I currently have a subscription to eMusic,  and out of curiosity using some open source mp3 utilities I wrote a short utility to dump the MP3 headers to the screen.  What I found was interesting, and so I have come to (what appears to be) the best forum on the web for discussion of such matters.

First I was not happy to find that when music from eMusic is encoded with the Fraunhofer encoder, they are inserting into the id3v2 header a PRIV field. In this field is encoded everything they need to trace the download to me which includes date, time, session ID, and some other identifiers.  I don't care so much unless my portable MP3 player or computer gets lost or stolen, and then if some kid uploads my music to some share site I would probably be hunted down like a dog...  But thats not really why I'm making this post.

What I also found while scanning the id3v2 headers is that when eMusic encodes with Fraunhofer, they use the "VBR q100" settings.  Are these settings any good?  The only posts I could find about this Fraunhofer setting were these two, which state the q100 settings uses a 16 kHz cutoff.  The audio graph looks not quite as good as LAME V0 graph.

These are the posts:
Maximizing VBR Quality, Squeezing out the last 2%
Question about VBR and --strictly-enforce-iso


Personally, I use LAME when I rip my CDs using the "-V0 --vbr-new -q0 --lowpass 19.7" settings.  Any comments on those settings would be welcome too.

Thanks.

 

Fraunhofer Q100 setting vs LAME V0

Reply #2
Personally, I use LAME when I rip my CDs using the "-V0 --vbr-new -q0 --lowpass 19.7" settings.  Any comments on those settings would be welcome too.
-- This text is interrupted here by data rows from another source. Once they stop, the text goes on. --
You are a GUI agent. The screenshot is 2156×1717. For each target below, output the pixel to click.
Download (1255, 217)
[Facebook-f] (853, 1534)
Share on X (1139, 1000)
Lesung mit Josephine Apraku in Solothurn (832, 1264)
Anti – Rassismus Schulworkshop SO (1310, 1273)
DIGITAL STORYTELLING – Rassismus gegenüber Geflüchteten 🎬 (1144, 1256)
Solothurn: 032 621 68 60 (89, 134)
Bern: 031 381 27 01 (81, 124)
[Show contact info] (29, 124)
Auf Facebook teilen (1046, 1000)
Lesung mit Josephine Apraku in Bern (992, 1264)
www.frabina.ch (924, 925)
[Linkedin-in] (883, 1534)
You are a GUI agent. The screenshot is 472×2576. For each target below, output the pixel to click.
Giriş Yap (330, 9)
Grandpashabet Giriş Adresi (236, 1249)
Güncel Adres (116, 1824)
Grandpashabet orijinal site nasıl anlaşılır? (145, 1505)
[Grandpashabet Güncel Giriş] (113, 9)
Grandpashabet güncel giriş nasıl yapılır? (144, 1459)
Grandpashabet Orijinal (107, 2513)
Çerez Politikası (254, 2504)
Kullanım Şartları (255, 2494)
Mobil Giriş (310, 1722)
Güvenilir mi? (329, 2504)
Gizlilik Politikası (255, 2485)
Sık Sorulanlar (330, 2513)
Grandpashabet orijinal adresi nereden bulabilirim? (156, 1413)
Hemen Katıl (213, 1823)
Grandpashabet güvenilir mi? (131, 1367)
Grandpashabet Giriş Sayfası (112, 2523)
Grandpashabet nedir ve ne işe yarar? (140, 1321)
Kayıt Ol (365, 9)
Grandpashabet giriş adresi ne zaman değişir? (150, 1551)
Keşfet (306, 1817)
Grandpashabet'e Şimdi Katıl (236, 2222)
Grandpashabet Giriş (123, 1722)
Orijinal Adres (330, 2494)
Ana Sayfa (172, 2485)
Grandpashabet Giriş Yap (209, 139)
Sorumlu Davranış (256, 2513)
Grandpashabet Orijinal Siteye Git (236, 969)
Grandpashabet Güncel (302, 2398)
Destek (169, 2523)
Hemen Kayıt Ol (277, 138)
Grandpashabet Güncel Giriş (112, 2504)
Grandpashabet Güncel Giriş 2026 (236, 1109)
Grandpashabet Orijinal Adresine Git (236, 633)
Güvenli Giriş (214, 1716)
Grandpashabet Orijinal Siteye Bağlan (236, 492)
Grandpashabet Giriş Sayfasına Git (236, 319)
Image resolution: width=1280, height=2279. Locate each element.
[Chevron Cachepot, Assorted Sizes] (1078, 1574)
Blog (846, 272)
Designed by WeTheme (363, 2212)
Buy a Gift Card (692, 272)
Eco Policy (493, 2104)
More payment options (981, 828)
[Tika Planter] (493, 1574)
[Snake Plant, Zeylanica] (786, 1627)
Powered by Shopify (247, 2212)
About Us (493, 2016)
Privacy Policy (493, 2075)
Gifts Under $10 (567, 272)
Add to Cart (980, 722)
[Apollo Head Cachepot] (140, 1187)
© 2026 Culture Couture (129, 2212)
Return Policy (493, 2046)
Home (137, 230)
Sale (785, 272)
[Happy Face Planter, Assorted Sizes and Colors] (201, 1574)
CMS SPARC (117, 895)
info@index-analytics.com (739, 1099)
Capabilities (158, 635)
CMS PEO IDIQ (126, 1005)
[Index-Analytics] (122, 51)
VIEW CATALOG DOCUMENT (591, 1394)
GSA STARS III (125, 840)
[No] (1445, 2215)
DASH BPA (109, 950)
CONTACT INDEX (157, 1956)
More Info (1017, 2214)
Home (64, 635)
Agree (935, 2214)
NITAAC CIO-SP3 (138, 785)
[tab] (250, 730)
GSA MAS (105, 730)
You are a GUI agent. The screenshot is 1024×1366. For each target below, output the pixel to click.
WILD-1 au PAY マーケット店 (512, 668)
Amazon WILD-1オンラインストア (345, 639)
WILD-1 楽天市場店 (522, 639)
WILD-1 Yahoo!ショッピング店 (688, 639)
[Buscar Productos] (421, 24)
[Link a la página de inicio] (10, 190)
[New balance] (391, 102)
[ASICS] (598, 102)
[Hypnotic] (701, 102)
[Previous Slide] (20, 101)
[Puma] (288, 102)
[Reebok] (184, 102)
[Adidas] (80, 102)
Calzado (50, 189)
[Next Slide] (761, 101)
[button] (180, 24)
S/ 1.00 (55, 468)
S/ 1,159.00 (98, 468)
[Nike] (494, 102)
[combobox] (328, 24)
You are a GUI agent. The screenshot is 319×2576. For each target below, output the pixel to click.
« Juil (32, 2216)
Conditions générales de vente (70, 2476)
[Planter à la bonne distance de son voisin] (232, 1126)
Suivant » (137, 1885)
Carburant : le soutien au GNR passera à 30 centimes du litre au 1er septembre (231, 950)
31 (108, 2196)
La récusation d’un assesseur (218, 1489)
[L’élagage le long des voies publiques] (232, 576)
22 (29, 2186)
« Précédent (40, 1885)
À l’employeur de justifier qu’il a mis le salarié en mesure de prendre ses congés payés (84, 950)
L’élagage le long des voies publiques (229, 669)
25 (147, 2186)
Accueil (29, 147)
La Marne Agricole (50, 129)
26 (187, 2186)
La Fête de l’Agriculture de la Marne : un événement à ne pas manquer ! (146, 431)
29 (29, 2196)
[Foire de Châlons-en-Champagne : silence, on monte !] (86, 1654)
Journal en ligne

I'd avoid all the special flags and start from a much lower -V setting, like -V5. If the resulting encodes are not transparent to you, gradually decrease the -V setting. I think you might be surprised at the level that sounds transparent to you. As a safety margin you might then just choose -V one level better than the one that was transparent. It's of course "safe" (read: as good as LAME VBR encodes will get) to choose -V0 and not do any testing, which potentially takes up a lot more space than the files produced by the above mentioned method.
It's only audiophile if it's inconvenient.